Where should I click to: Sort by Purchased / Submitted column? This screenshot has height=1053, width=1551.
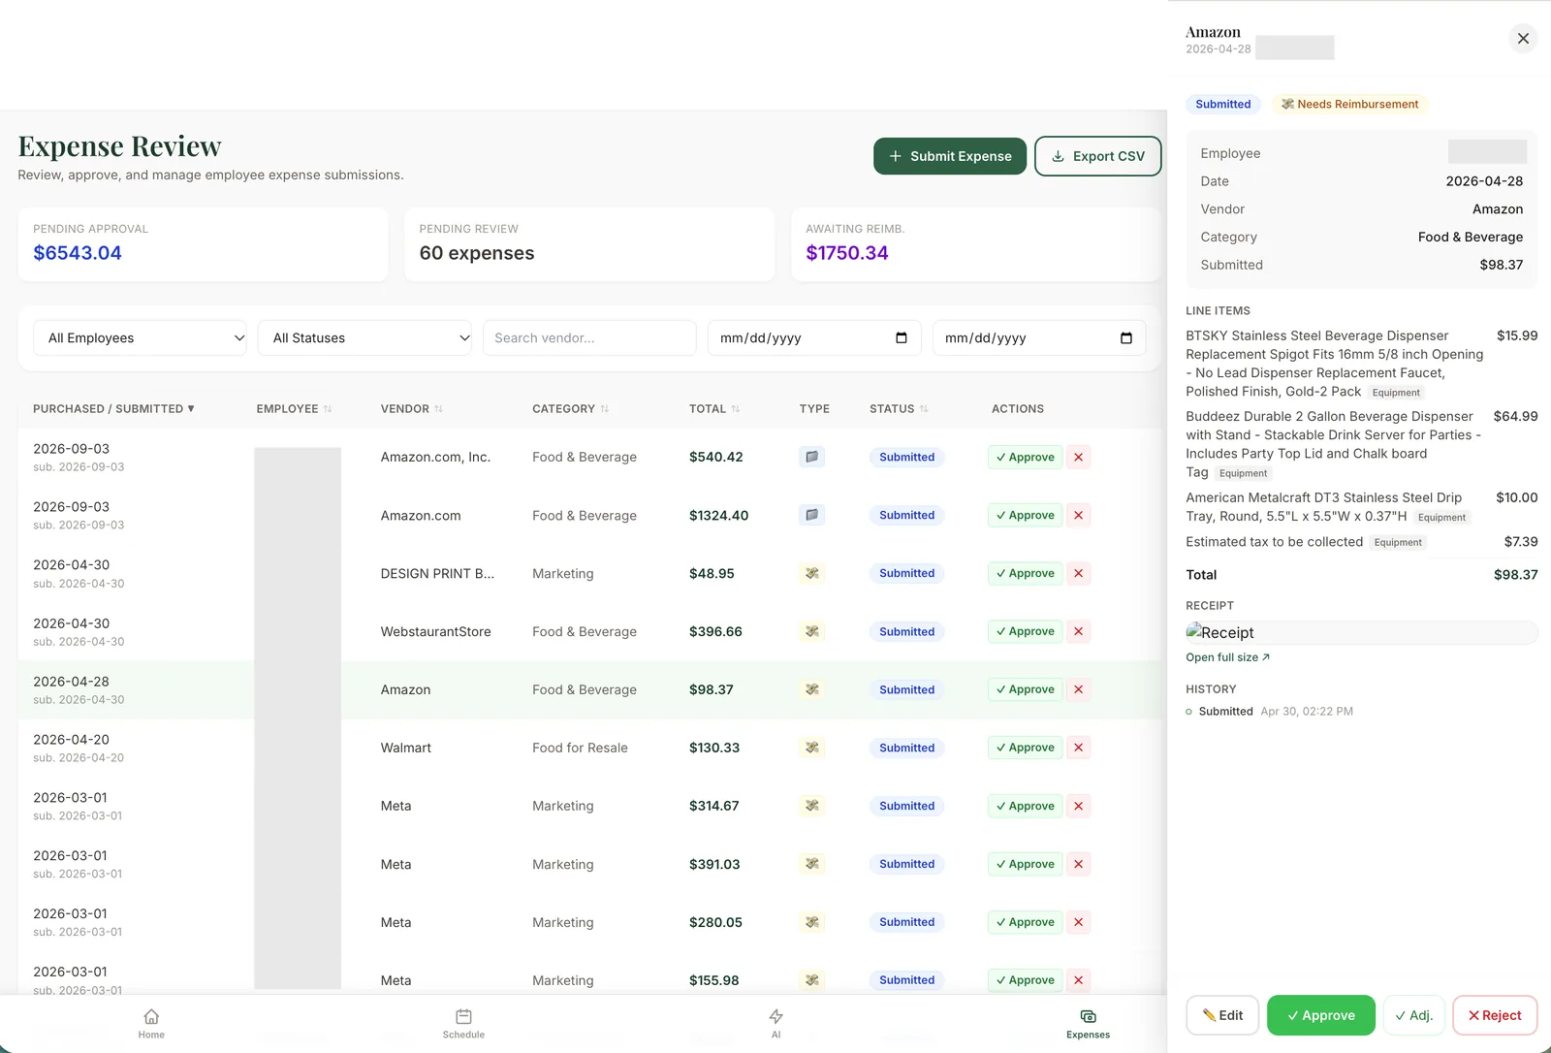pyautogui.click(x=113, y=409)
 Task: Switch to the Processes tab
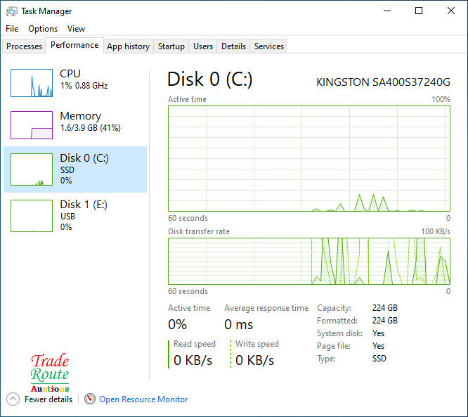pyautogui.click(x=24, y=46)
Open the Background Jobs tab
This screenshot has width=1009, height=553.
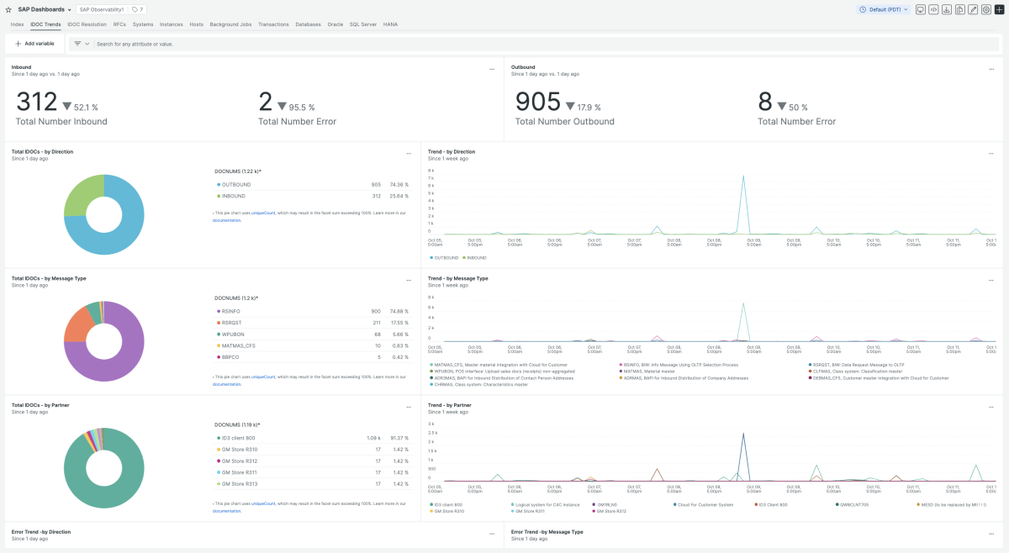pos(230,24)
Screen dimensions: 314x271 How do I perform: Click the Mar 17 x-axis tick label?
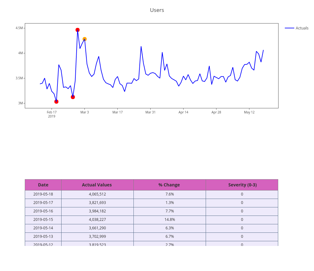point(117,112)
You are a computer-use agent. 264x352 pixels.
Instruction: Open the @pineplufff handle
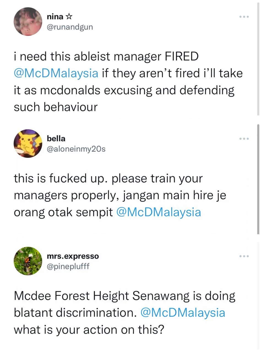[68, 266]
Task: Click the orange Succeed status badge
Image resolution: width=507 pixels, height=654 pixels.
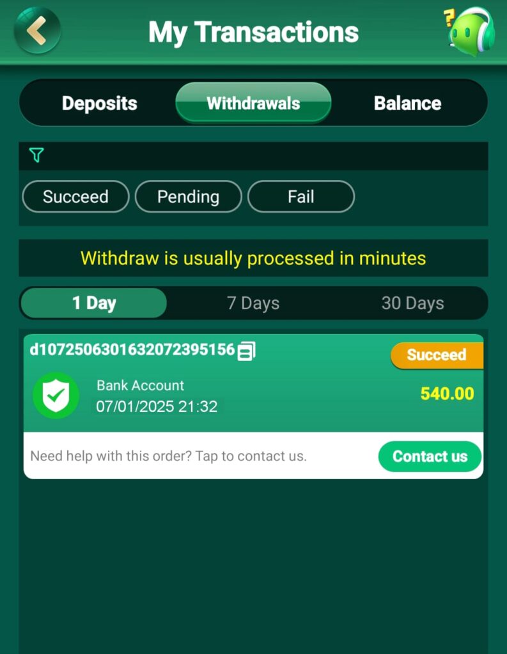Action: pyautogui.click(x=437, y=355)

> [Task to carry out]:
Leave the pictures out, and retype exactly the lines from the one containing "Image resolution: width=507" through the last line of the entries above, both included.

> [Answer to this task]:
Image resolution: width=507 pixels, height=654 pixels.
Action: pyautogui.click(x=437, y=355)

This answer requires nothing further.